Caught up in the battle between Craigslist and 3taps, Mashery has dropped 3taps as a customer. Could this case highlight a vulnerability of cloud-based API proxies like Mashery?

Craigslist and 3taps have been fighting over what Craigslist has reportedly called 3taps’  infringement of Craigslist copyright. Mashery says it proxies the API traffic of its customers in the cloud—meaning its customers’ API calls flow through Mashery’s servers. So Craigslist reportedly accused Mashery of being a party to 3taps’ alleged infringement. 3taps is now gone from Mashery’s customer page. AllThingsD quotes Mashery CEO Oren Michels:

“I’m not a copyright lawyer,” he said. But he added, “This concept of asserting copyright on facts is a tough business.”

The case could point to a vulnerability of SaaS, cloud-based proxies for API management. Had 3taps invested in an on-premise solution (like a traditional gateway) or a proxyless solution like 3Scale, calls to its API would not have gone through a third party host. Would that have left Craigslist without an outside target for crippling the 3taps API? 3taps says it’s keeping its API operating without Mashery, but the link for registering apps on the 3taps dev site continues to be down.

 

 

New API Management Trend: Application-Specific Solutions

Today Apigee  announced a new API management offering tailored for “software-defined networks” (SDN).  Sam Ramji explains the new offering in an informative white paper, where he also expounds on the evolution of networking from hardware to software (and, ultimately, to APIs as the core of the model).

The most interesting thing here isn’t the new product or SDNs or network evolution. It’s that the API management industry is maturing to the point where vendors are now offering application-specific solutions. It’s hard to tell if there’s really much new in Apigee’s offering aside from “pre-built transformations for all known SDN controllers” and some kind of “embedded”-ness. From now on, though, look for more API management products geared to specific use cases, and even vertically targeted API management solutions—for retail, financial services, etc.

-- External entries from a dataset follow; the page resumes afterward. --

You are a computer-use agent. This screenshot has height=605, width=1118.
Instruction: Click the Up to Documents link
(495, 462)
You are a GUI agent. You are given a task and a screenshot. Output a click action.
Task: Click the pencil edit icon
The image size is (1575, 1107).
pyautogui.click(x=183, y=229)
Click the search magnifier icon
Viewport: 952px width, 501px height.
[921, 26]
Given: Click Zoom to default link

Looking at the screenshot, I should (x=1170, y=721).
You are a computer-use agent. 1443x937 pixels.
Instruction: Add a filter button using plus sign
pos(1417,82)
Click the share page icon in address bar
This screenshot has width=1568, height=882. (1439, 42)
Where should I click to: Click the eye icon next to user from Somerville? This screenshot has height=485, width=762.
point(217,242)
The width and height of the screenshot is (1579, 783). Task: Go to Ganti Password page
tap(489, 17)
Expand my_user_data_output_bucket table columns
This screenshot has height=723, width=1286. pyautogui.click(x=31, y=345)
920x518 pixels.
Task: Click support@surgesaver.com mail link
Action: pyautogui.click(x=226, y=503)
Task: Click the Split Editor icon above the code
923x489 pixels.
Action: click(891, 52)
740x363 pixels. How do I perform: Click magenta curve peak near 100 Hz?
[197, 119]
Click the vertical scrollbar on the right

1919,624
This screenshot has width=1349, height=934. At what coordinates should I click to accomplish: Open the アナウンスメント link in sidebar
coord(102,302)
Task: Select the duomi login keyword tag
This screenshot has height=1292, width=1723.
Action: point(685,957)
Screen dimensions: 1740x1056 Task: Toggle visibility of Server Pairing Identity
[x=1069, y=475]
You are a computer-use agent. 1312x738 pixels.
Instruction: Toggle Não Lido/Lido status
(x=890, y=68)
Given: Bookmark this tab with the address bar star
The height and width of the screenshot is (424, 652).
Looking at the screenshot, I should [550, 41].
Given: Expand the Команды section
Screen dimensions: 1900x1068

Interview with Apiary.io CEO Jakub Nesetril

The site YourHiddenPotential has a great interview with Apiary.io CEO Jakub Nesetril. In the piece, Nesetril weighs in on why the world needed another API management option:

…the only tools available for this segment are huge, cumbersome and expensive enterprise software tools built a decade ago. We’re disrupting that market – bringing world-class API infrastructure to companies large and small.

 

Nesetril also shares that Apiary.io will be announcing a strategic partnership before 2012 is out, along with a new product. Read the full interview at http://yourhiddenpotential.co.uk/2012/09/14/jakub-nesetril-apiary-io/.

Apigee Webinar: Apps in the Enterprise

Apigee is hosting a webinar on bringing best practices around app development and API management into the enterprise domain. From the webinar description:

How can we apply best practices for apps, including single-purpose scope, indirect developer channels, delegated authorization and reuse to software in the enterprise?

Bringing the App Economy to Enterprise IT: Register
October 4, 11 am (Pacific)

Mashery announces 2012 Business of APIs speakers

Mashery announced the lineup of speakers and a partial list of session topics at its upcoming 2012 Business of APIs conference:

Best Buy, Coca-Cola Enterprises, ESPN, GetSatisfaction, Gust, Intuit, Klout, Personal, The New York Times, Twilio and USA TODAY. Sessions will include topics such as: using APIs to shrink time-to-market for strategic initiatives, powering partner ecosystems with APIs, creating enterprise-wide agility through APIs, extending affiliate networks through APIs, wisely engaging developer communities for business development, and determining measurable return on API investment (ROI).